**Problem description:** What you write should match, word for word, the lines from the one containing "Viewport: 415px width, 900px height." through the end of the data, with no pictures.

**Data to use:**
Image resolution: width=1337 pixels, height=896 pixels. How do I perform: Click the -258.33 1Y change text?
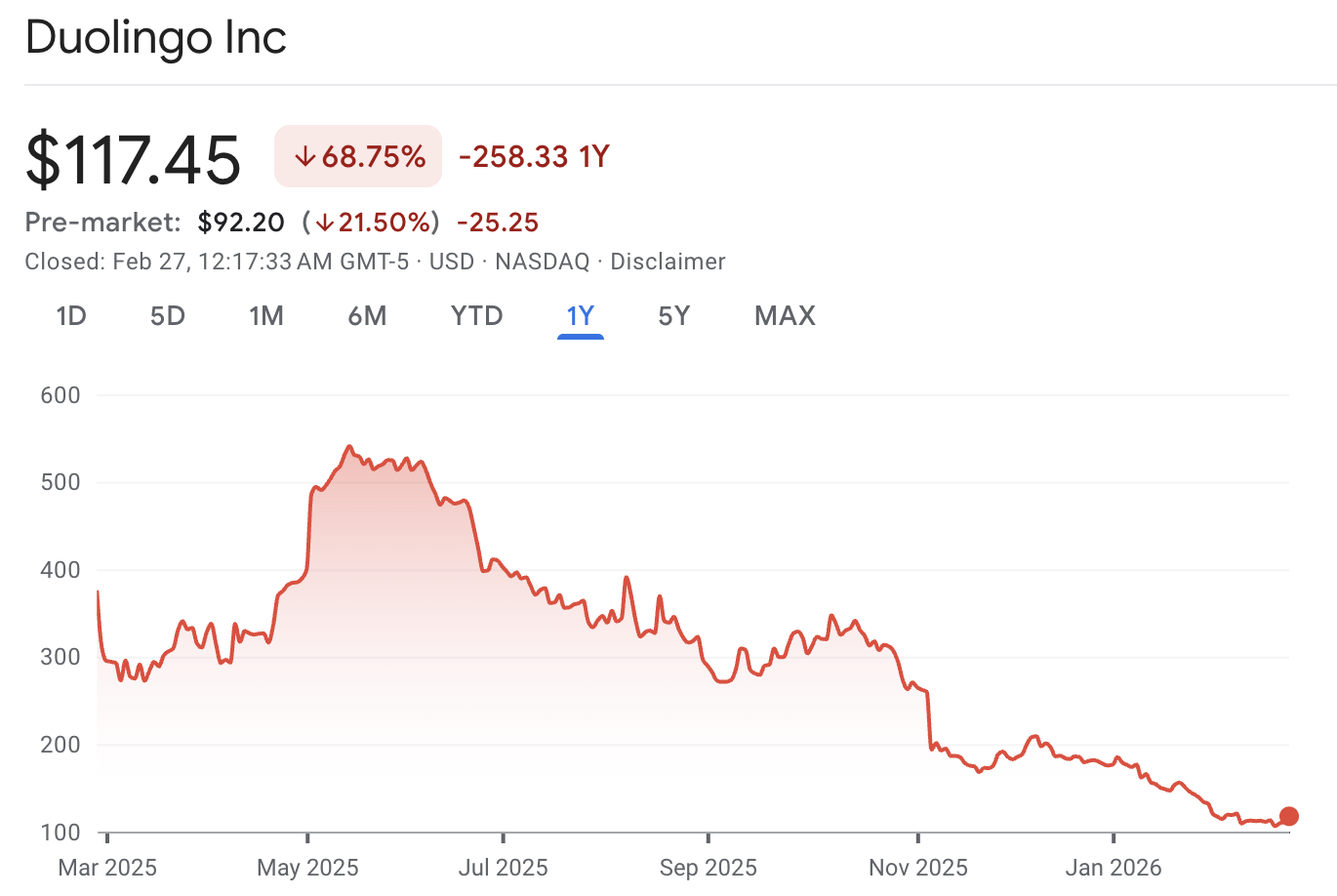pos(534,156)
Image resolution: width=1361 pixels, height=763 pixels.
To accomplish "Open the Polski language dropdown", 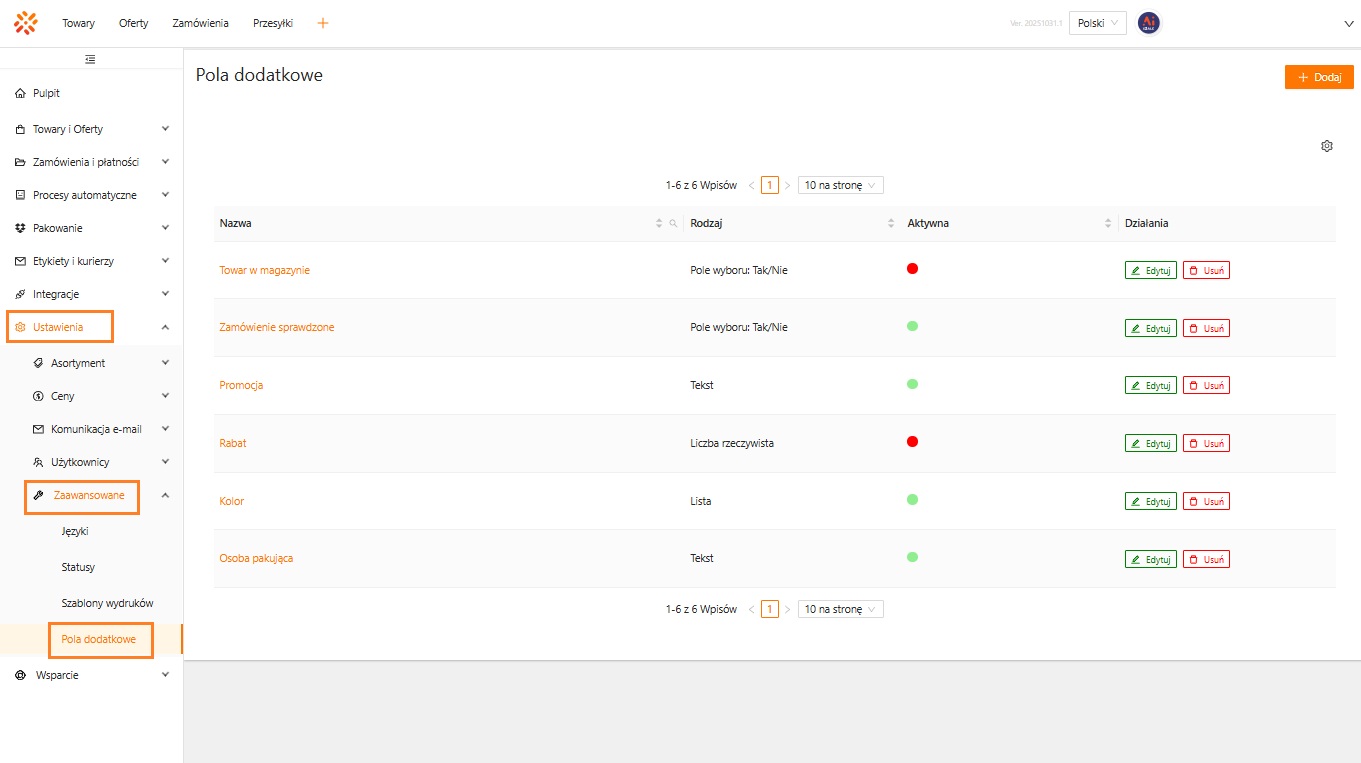I will (1097, 23).
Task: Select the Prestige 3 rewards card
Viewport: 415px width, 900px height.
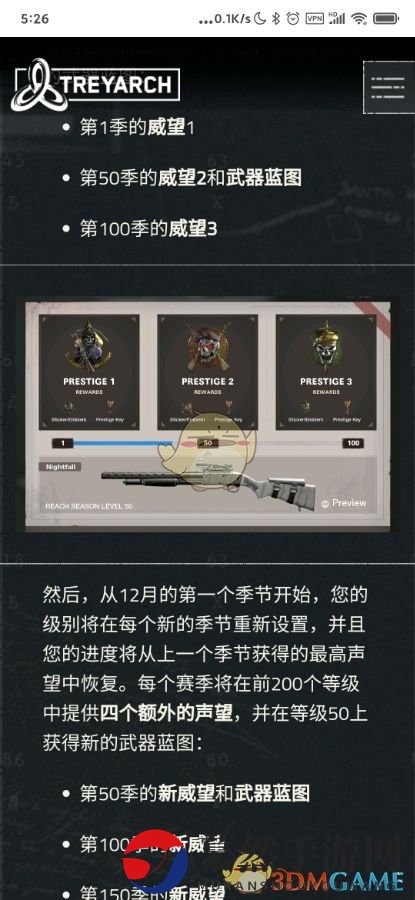Action: point(326,372)
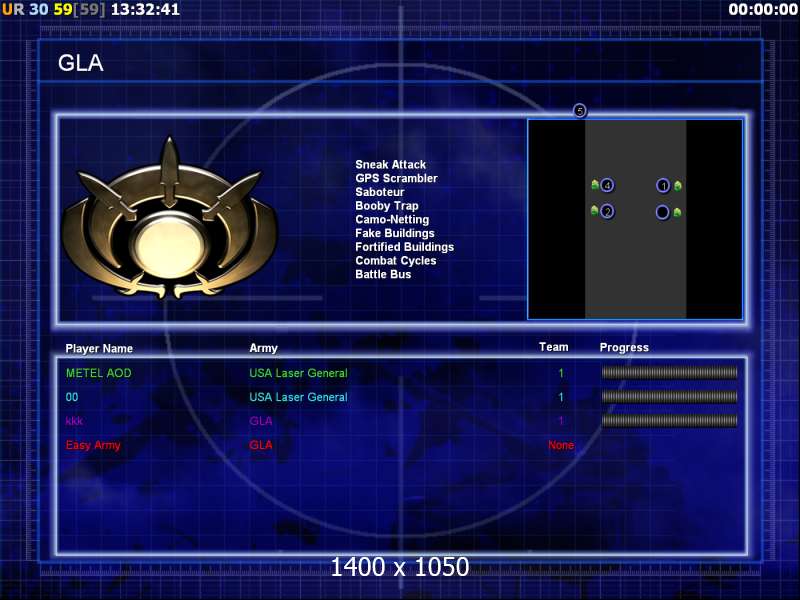Click start position marker 4 on minimap
The height and width of the screenshot is (600, 800).
coord(607,185)
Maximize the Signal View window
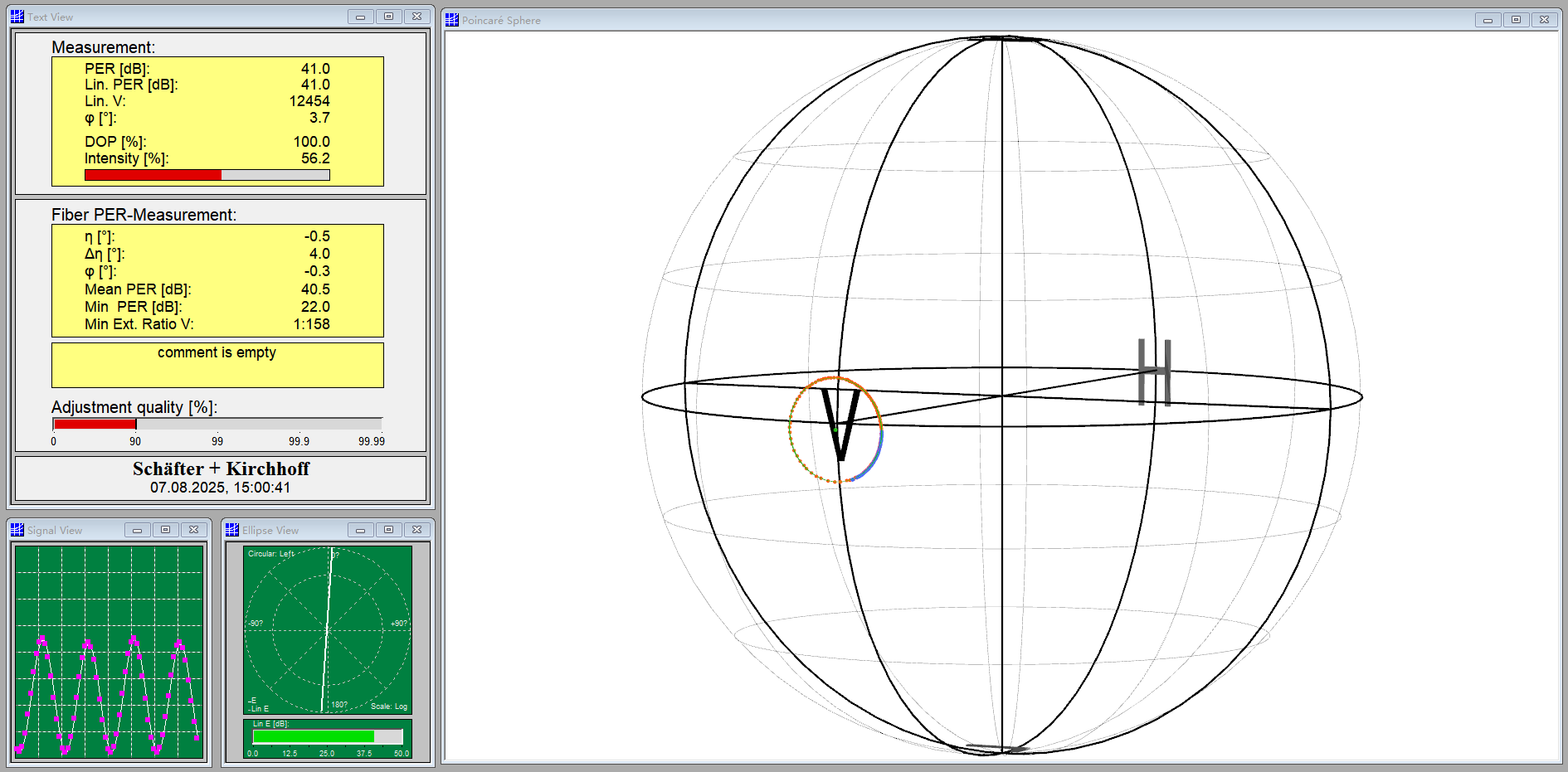 (165, 530)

**Output below:**
Viewport: 415px width, 900px height.
Action: point(326,372)
Click start position marker 4 on minimap
The height and width of the screenshot is (600, 800).
coord(607,185)
Maximize the Signal View window
 (165, 530)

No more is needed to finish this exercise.